__The task__: Repeat exactly, and only, the lines below starting at the line that contains "Where should I click to: Open the account" and ending at the line that contains "Switch to the Text", inclusive of both.

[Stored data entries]

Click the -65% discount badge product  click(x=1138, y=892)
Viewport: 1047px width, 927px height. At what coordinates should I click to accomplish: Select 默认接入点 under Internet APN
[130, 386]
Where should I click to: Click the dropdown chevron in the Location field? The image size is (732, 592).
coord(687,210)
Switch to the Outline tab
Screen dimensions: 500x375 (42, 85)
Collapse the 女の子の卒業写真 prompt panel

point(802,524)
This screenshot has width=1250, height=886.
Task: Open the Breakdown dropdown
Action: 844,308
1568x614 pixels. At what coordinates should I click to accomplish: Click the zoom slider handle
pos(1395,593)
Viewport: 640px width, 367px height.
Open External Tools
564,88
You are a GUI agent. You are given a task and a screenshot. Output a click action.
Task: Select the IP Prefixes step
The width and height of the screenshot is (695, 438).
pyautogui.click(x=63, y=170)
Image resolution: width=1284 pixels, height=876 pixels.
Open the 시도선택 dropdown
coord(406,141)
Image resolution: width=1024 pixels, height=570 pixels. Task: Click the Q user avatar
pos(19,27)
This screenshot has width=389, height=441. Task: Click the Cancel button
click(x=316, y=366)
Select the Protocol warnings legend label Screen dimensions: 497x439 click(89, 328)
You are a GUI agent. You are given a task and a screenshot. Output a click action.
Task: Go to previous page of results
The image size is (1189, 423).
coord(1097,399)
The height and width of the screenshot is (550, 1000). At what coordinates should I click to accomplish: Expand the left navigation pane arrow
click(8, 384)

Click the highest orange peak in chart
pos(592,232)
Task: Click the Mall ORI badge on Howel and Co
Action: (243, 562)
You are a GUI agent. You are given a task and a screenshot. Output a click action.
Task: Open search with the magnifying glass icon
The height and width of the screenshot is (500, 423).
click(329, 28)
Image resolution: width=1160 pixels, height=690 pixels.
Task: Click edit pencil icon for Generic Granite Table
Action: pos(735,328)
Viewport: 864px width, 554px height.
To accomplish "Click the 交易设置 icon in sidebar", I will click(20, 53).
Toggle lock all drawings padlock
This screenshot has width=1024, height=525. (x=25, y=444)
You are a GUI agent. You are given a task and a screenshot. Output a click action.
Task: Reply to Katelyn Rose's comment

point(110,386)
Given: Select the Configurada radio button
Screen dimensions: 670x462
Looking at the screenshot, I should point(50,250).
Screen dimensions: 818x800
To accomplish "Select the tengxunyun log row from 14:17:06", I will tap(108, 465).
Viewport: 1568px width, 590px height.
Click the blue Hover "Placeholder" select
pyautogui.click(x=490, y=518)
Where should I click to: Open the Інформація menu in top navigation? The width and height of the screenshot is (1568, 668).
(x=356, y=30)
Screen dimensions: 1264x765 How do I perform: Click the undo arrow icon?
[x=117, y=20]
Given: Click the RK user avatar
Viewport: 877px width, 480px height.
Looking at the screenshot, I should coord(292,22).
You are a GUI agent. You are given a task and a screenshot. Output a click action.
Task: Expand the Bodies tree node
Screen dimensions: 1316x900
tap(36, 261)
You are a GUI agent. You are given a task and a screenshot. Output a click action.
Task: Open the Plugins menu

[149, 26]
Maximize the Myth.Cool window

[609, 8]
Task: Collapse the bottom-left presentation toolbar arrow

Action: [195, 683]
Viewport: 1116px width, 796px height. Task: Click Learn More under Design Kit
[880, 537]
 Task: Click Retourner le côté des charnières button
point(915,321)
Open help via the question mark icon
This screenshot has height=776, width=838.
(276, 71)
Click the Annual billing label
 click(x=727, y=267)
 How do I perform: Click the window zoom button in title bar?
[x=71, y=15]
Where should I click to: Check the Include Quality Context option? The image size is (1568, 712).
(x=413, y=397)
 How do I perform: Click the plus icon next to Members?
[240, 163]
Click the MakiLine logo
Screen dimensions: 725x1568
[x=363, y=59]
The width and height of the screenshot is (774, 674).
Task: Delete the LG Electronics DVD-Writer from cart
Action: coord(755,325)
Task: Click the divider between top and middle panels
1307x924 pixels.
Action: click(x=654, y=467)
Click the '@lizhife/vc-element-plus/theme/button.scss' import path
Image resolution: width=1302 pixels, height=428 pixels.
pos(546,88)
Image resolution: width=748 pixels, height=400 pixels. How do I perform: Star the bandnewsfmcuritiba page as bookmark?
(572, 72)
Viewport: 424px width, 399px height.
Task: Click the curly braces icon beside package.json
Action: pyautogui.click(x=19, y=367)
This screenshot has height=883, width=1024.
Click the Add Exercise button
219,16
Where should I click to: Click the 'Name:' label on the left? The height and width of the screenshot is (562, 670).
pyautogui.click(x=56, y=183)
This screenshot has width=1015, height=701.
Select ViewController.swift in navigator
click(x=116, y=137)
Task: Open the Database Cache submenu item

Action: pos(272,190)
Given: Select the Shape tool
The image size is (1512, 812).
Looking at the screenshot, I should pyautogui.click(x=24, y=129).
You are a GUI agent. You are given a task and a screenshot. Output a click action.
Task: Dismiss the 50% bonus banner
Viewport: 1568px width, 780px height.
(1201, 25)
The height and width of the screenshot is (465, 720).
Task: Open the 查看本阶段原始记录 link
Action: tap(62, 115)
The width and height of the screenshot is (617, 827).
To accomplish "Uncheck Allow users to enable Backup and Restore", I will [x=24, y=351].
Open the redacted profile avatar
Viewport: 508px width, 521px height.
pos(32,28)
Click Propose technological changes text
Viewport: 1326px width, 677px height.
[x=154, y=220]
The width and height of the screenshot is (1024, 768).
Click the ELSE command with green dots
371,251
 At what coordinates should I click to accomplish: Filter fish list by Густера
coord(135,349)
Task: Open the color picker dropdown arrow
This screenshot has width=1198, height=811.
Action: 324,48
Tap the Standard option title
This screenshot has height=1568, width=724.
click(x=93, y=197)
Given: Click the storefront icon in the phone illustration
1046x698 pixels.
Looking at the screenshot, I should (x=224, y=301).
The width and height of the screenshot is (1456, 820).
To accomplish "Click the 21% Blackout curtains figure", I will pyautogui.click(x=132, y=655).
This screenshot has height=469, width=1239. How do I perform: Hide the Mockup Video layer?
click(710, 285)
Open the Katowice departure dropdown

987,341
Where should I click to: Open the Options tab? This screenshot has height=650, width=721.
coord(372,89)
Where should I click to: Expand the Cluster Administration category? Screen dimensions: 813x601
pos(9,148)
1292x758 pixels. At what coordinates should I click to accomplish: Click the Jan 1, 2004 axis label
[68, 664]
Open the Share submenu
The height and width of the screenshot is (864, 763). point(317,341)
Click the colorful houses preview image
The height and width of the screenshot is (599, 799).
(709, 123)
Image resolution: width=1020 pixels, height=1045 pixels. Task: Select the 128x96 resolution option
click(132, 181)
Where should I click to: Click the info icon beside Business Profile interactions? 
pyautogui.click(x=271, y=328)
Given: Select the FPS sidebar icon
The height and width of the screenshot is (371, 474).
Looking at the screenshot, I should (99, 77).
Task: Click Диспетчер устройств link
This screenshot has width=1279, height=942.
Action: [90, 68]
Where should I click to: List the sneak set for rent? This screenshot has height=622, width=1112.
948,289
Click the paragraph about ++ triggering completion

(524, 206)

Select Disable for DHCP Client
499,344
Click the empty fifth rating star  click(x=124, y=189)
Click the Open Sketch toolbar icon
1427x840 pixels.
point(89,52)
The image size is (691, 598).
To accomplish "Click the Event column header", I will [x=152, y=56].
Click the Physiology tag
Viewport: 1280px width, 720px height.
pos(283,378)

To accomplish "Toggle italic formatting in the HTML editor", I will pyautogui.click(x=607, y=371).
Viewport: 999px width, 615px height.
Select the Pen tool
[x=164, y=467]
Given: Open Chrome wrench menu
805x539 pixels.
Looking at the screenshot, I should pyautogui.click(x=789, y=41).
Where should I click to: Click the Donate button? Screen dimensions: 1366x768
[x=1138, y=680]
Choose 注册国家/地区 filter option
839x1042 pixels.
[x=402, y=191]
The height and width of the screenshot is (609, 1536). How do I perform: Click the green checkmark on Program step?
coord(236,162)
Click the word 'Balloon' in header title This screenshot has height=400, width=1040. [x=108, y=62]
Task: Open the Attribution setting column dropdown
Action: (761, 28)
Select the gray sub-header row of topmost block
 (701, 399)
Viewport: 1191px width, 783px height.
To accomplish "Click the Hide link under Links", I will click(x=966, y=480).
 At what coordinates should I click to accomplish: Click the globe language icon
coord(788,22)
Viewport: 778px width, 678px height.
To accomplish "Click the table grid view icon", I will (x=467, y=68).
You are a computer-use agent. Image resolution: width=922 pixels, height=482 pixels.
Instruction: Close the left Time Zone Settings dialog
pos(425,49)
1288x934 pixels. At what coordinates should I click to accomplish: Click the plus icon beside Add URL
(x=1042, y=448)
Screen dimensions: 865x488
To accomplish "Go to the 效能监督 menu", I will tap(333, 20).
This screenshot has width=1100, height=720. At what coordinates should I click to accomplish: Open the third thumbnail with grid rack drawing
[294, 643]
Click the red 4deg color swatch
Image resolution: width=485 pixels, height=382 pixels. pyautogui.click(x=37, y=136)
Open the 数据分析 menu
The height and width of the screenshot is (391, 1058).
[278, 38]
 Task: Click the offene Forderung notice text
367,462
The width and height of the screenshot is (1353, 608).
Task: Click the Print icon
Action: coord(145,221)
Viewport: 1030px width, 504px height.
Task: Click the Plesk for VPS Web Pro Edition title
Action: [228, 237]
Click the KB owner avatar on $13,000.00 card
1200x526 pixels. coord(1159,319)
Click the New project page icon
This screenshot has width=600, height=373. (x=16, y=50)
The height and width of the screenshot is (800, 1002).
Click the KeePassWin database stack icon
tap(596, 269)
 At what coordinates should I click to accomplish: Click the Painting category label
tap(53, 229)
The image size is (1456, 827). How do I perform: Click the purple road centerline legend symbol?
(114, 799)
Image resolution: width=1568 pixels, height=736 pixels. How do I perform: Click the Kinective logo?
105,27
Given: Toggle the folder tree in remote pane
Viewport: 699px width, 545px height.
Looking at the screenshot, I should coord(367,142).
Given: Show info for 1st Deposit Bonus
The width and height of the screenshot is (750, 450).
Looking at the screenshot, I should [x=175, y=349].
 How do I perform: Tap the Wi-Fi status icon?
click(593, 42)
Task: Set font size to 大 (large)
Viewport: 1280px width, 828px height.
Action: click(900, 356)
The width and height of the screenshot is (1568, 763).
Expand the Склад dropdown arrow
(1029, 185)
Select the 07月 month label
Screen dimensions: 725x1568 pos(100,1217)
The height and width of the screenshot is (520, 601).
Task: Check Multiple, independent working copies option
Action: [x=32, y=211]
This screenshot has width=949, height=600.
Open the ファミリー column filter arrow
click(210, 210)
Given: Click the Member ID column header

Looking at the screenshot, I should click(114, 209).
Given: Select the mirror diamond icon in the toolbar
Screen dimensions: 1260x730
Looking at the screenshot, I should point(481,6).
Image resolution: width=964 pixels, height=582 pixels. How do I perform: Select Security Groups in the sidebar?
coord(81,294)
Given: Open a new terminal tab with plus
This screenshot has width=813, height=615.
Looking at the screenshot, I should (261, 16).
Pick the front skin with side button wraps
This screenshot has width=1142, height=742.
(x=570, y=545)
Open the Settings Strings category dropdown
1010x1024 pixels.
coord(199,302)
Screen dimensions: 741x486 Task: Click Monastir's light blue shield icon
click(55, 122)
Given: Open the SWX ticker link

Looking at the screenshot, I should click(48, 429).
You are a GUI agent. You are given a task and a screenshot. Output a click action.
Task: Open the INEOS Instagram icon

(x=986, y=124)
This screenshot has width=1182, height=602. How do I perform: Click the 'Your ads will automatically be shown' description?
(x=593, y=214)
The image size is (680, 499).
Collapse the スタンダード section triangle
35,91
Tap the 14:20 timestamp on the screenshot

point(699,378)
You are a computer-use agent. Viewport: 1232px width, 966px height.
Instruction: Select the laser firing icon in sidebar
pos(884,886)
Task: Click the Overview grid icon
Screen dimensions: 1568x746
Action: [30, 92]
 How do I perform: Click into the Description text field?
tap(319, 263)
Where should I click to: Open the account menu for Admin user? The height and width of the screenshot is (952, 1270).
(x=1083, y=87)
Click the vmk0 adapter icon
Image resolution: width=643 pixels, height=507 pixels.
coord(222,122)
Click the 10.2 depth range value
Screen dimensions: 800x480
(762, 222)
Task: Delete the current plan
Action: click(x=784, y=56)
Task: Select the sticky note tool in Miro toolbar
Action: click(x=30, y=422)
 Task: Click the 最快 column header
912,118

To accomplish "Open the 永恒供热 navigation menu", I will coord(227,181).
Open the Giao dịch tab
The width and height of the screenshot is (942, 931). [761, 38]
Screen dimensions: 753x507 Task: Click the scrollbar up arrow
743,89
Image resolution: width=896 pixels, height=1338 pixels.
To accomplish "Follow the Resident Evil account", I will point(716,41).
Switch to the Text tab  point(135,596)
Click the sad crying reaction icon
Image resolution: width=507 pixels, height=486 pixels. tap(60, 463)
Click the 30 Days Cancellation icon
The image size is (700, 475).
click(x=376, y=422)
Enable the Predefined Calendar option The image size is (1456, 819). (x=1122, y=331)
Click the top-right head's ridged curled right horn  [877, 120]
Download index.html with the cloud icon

__Answer section__:
Where should I click to: Open the account menu for Admin user? The height and width of the screenshot is (952, 1270).
(x=1083, y=87)
Click the vmk0 adapter icon
Image resolution: width=643 pixels, height=507 pixels.
coord(222,122)
Click the 10.2 depth range value
Screen dimensions: 800x480
(762, 222)
Task: Delete the current plan
Action: click(x=784, y=56)
Task: Select the sticky note tool in Miro toolbar
Action: click(x=30, y=422)
 Task: Click the 最快 column header
912,118

To accomplish "Open the 永恒供热 navigation menu", I will coord(227,181).
Open the Giao dịch tab
The width and height of the screenshot is (942, 931). [761, 38]
Screen dimensions: 753x507 Task: Click the scrollbar up arrow
743,89
Image resolution: width=896 pixels, height=1338 pixels.
To accomplish "Follow the Resident Evil account", I will point(716,41).
Switch to the Text tab  point(135,596)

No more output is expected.